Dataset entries
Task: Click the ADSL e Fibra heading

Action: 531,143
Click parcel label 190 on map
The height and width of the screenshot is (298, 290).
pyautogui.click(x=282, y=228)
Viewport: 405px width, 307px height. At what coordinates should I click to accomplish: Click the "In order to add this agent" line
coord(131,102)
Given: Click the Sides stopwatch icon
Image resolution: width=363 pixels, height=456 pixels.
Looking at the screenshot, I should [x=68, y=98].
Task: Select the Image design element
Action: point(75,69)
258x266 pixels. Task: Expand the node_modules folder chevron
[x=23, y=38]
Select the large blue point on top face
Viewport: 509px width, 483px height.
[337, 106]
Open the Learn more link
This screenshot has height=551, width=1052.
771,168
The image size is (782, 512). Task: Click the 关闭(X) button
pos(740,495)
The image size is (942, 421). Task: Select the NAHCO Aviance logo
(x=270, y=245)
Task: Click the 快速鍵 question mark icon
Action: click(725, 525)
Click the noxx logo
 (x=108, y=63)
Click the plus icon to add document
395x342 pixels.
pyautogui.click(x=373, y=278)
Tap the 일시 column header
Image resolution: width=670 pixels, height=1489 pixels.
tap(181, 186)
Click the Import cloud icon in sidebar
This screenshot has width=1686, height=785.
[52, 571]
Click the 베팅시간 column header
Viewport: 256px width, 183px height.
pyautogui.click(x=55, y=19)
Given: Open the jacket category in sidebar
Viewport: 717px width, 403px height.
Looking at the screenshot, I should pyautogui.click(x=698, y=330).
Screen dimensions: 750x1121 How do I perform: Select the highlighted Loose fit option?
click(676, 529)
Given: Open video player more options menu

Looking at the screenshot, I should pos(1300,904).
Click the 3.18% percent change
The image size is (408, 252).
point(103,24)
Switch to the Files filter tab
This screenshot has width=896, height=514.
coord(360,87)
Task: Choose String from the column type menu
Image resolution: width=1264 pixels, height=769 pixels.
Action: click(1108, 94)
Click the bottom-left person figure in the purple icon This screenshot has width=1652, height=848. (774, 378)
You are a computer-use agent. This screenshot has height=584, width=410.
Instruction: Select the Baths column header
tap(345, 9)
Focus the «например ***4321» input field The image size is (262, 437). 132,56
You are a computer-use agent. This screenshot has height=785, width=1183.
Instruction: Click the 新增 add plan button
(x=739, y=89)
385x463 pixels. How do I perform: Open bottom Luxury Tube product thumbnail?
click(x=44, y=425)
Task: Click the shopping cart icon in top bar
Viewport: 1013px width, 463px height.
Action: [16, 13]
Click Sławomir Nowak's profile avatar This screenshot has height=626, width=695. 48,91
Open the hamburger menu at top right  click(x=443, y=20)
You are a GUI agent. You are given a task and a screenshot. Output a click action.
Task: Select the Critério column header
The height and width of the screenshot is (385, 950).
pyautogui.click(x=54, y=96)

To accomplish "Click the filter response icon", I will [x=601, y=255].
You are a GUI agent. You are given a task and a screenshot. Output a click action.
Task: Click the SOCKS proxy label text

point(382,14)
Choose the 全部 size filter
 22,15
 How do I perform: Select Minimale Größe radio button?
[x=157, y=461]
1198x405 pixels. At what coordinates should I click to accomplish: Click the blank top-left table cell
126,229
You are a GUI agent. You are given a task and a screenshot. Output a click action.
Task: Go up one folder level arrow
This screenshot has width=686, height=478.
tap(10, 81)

What this task involves: Please repeat, exactly and only, the lines from the one containing "Click the 3.18% percent change" through the last line of the records, both included.

Result for this exercise:
Click the 3.18% percent change
The image size is (408, 252).
point(103,24)
Switch to the Files filter tab
This screenshot has width=896, height=514.
coord(360,87)
Task: Choose String from the column type menu
Image resolution: width=1264 pixels, height=769 pixels.
Action: click(1108, 94)
Click the bottom-left person figure in the purple icon This screenshot has width=1652, height=848. (774, 378)
You are a computer-use agent. This screenshot has height=584, width=410.
Instruction: Select the Baths column header
tap(345, 9)
Focus the «например ***4321» input field The image size is (262, 437). 132,56
You are a computer-use agent. This screenshot has height=785, width=1183.
Instruction: Click the 新增 add plan button
(x=739, y=89)
385x463 pixels. How do I perform: Open bottom Luxury Tube product thumbnail?
click(x=44, y=425)
Task: Click the shopping cart icon in top bar
Viewport: 1013px width, 463px height.
Action: [16, 13]
Click Sławomir Nowak's profile avatar This screenshot has height=626, width=695. 48,91
Open the hamburger menu at top right  click(x=443, y=20)
You are a GUI agent. You are given a task and a screenshot. Output a click action.
Task: Select the Critério column header
The height and width of the screenshot is (385, 950).
pyautogui.click(x=54, y=96)

To accomplish "Click the filter response icon", I will [x=601, y=255].
You are a GUI agent. You are given a task and a screenshot. Output a click action.
Task: Click the SOCKS proxy label text

point(382,14)
Choose the 全部 size filter
 22,15
 How do I perform: Select Minimale Größe radio button?
[x=157, y=461]
1198x405 pixels. At what coordinates should I click to accomplish: Click the blank top-left table cell
126,229
You are a GUI agent. You are given a task and a screenshot. Output a click action.
Task: Go up one folder level arrow
This screenshot has width=686, height=478.
tap(10, 81)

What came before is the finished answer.